* _WHAT THIS TASK INVOLVES_:
Print exactly the lines from the one containing "Instruction: Click the" through the last line of the records below, both included, and nothing else; omit any pictures.

* _AVAILABLE DATA_:
○ ○ ○ ○ ○ ○ ○

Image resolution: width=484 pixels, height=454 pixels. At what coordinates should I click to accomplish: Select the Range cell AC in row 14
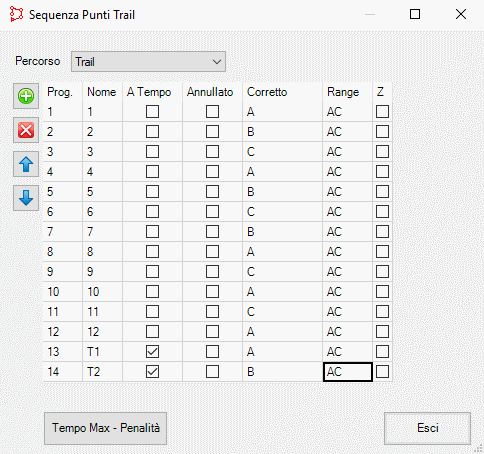pyautogui.click(x=348, y=372)
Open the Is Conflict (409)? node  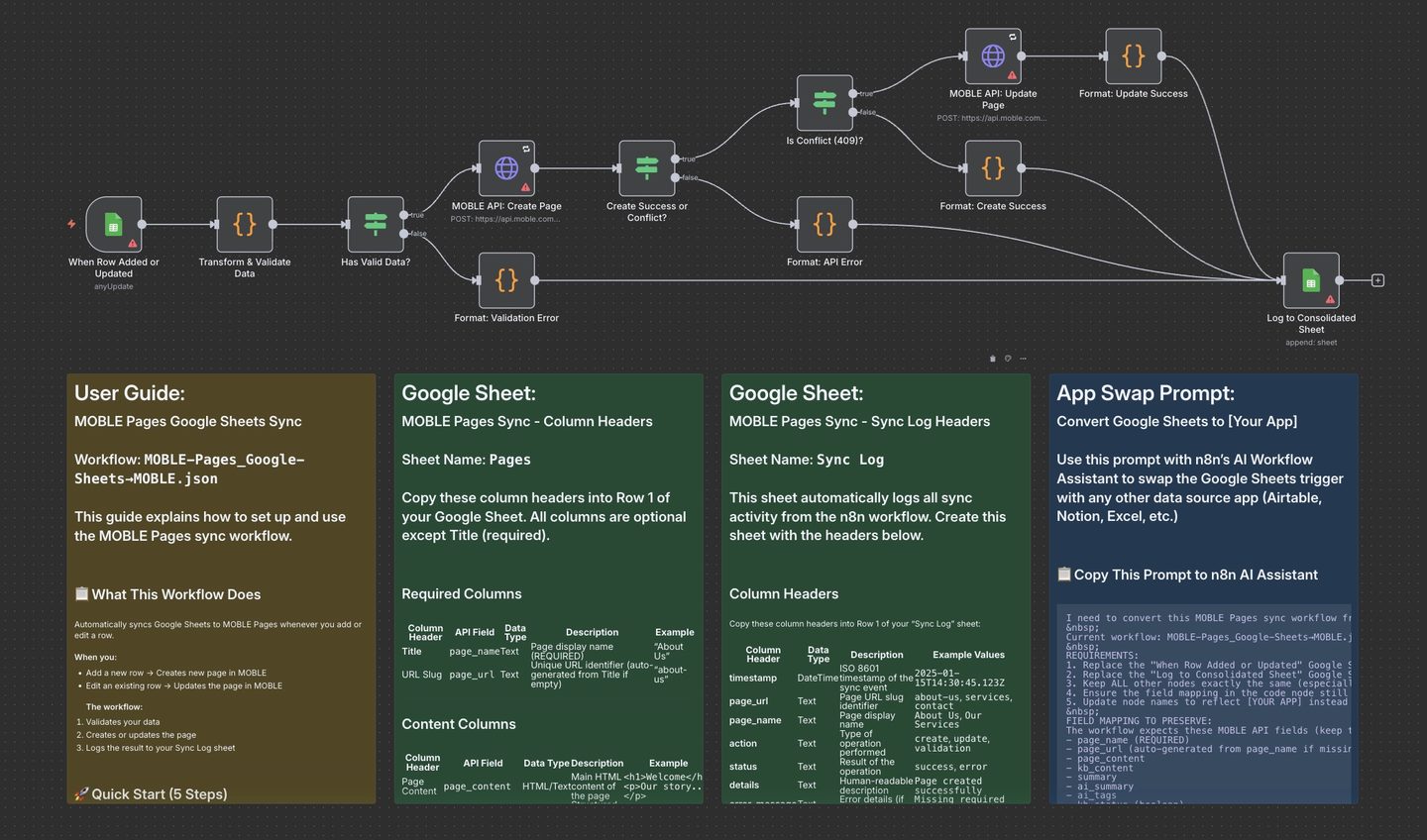824,103
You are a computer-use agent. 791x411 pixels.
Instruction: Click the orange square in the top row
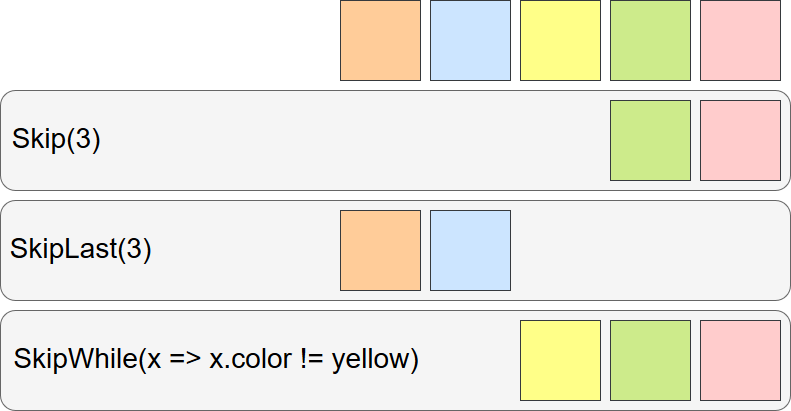[x=380, y=40]
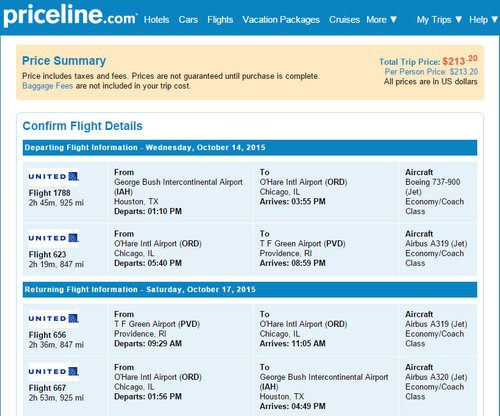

○ ○ ○ ○ ○ ○ ○

* _SOLUTION TO THIS EXERCISE_:
Instruction: Click the orange square in the top row
[x=380, y=40]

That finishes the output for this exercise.